(READING TEXT):
This is the next in a series of posts by recipients of the 2018 Career Services Summer Funding Grant. We’ve asked funding recipients to reflect on their summer experiences and talk about the industries in which they’ve been spending their summer. You can read the entire series here.
This entry is by Zabryna Atkinson-Diaz, COL ’19
Signing yourself up for an internship in extremely rural southwestern Guatemala shouldn’t be something done on a whim but after interviewing for Penn’s Guatemala Health Initiative (GHI), that’s where I found myself. GHI is based in a more residential part of Guatemala on a beautiful lake called Lago Atitán, one of Guatemala’s tourist attractions, there students work with an established connection made between Penn and the Hospitalito of Santiago Atitlán to conduct qualitative research based on the issues and needs of the Hopsitalito. And so, after reading about this internship, I applied. In the group interview, they stated that there were not enough spots for everyone being interviewed to go, but that they also had another site that they wanted to start sending students to but had not yet done.
The way they sold the site was not convincing to say the least. They warned that if you went, you would be the only student from Penn, you would be stationed on a compound, with armed guards, barbed wired fences, wouldn’t be able to leave the compound unless you were going out with the nurses during the daytime, and that the weather would be extremely hot and humid. Somehow in my crazy brain that’s what convinced me to pack myself up and go venture to a clinic based on a banana finca (a banana plantation) for 10 weeks of my summer.

(RECORDS):
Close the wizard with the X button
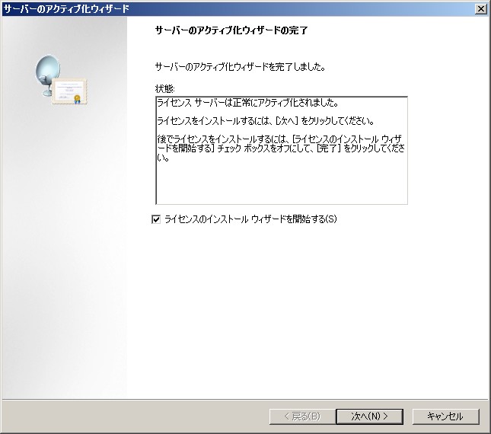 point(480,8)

...

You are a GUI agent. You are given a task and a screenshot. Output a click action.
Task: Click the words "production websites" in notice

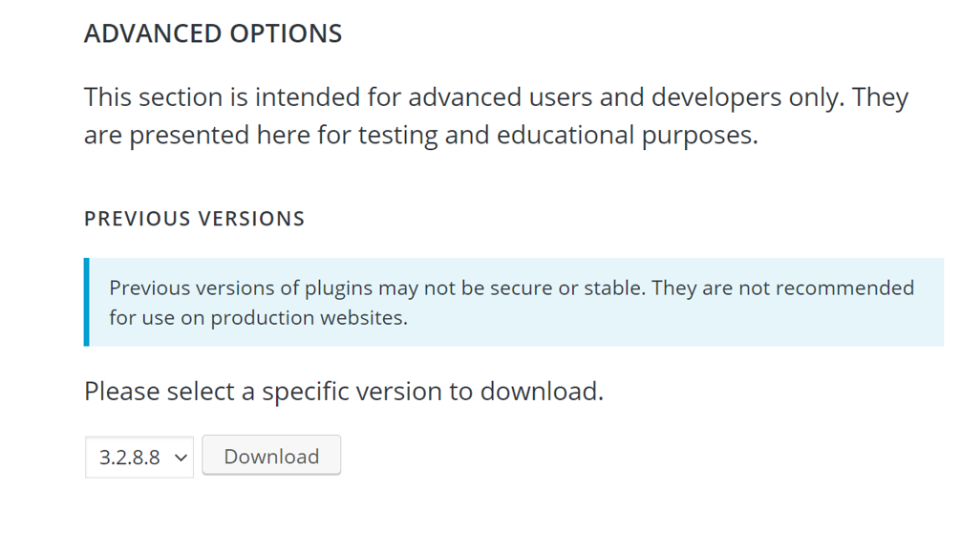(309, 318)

* * *

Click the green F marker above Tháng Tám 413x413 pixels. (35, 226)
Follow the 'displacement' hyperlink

(TASK SET):
(1) Answer these questions about the post on the Guatemala internship:
(a) Which year's Career Services Summer Funding Grant went to the writers in this series?
(b) In the group interview, what was said about the number of spots?
(c) For how many weeks of the summer did the writer go to the clinic on the banana finca?
(2) Please write the next part of the post about the Guatemala internship, continuing from where it stops.

(EXERCISE ANSWERS):
(1)
(a) 2018
(b) There were not enough spots for everyone being interviewed to go.
(c) 10 weeks

(2)
I wanted the opportunity to do public health research this summer, and after hearing that not all of us would be able to go to the original site, I volunteered to go to this rural site to gain the experience of conducting research in a global health setting. I was ready, eager, and willing to be the guinea pig for this new site. For me it didn’t matter where you were sending me, only that I could be useful to the community there. Most importantly, I wanted to be able to learn from them because if it’s anything that I’ve learned during my travels is that learning from others and their culture is the most informative and impactful way to learn.
So I packed my bags, flew into Guatemala city and made the 5-6 hour trek through the rocky, pothole filled roads to what would be my home for the next 10 weeks. Now, given what I had been told I had very limited expectations. I am happy to say that my coordinator, overexaggerated greatly and that I not only lived in rural Guatemala but became part of a community.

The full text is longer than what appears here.